Dean Baker describes the "massive shift of resources" that would accompany a move to a Medicare-for-All, single-payer health insurance system. He generally finds less savings from single-payer than you'd hope, but also finds more savings in the area of prescription drug costs than you'd think, and he also thinks it's "a good working assumption" that, under a single-payer system, wages would rise by about the amount employers are paying for health insurance now, and I hope he's right, because I suspect big corporations would try their damnedest to keep that money for themselves and push the cost onto their workers in the form of payroll taxes. (He's also skeptical of raising taxes significantly on the wealthy, figuring they'll try harder to avoid it -- but we largely prevented that in the 1950s, so why can't we do that now?)
The Obamacare repeal deadline is all in the news these days (and the CHIP reauthorization deadline, which is the same day, uh, isn't,) but yet another health care-related funding deadline is coming up, and that's for federal funding for community health centers. 61 Senators, from both parties, have gone on record supporting reauthorization of this funding, so if Congress fails at this, it should be grotesquely easy to run ads against incumbents next year. If Congress kills it with poison pill amendments, of course, they could avoid defeat more easily, since most folks don't like to peer inside the sausage-making factory. But they would deserve defeat. Evil works always deserve defeat.

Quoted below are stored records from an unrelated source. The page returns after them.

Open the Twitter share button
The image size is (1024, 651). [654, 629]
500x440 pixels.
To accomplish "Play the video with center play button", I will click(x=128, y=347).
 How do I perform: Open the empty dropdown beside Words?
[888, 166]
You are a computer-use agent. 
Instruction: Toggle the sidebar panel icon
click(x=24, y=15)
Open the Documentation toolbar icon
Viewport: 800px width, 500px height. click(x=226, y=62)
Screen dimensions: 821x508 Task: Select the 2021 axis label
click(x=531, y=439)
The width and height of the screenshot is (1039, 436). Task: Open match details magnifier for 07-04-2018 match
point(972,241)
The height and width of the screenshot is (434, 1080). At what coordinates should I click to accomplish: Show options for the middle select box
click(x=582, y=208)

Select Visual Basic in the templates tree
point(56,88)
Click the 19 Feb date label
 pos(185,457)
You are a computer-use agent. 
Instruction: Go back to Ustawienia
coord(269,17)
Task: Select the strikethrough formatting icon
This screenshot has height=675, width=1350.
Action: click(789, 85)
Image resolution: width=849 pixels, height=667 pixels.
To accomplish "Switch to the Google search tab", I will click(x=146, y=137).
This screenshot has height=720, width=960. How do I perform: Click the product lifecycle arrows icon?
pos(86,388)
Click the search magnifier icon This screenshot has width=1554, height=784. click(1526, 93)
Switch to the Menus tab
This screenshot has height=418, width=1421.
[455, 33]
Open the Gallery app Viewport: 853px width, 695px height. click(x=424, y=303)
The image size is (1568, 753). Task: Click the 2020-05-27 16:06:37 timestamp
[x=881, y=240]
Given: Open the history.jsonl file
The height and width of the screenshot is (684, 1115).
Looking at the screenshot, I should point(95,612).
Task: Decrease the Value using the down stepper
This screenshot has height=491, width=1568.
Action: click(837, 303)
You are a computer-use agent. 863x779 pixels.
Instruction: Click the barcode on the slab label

Sen. Charles Grassley (R-IA) demands information about "wasteful and potentially unlawful spending by the U.S. Marshals Service" with assets seized from civil and criminal proceedings. I do like it when Mr. Grassley performs actual oversight the way an actual people's representative would do, though his moments of partisan hackery, unfortunately, seem to get more attention. And if you'd prefer he concentrate his efforts on ending asset forfeiture, keep in mind that a damning indictment of asset forfeiture abuse would help such an effort.
The AP reports on state government bodies actually suing folks who request public records. Can you say "frivolous lawsuit," boys and girls? If you're even entertaining the notion that state government agencies might have a point, look at their argument -- "it’s best to have courts determine whether records should be released when legal obligations are unclear" (as the AP summarizes it) cries out for a punch in the nose. It's so obviously an attempt to intimidate watchdogs and muckrakers that the reactionary Michigan state House unanimously banned the practice earlier this year. It's so awful maybe even Neil Gorsuch would rule against it.
Finally, Verizon disconnects over 8,000 rural customers, thus threatening the ability of these residents to deal with emergencies (among other things). By the time you figure out the labyrinthine reason Verizon is dropping these folks, you'll be thinking maybe the real problem is that Verizon wanted to look like it was serving rural customers without actually doing the hard work that comes with serving them. Either that, or that they're just not very good at anything but making money. You know what would solve this problem? Community broadband! You know what big telecom corporations like Verizon spend inordinate amounts of time and effort fighting? Community broadband!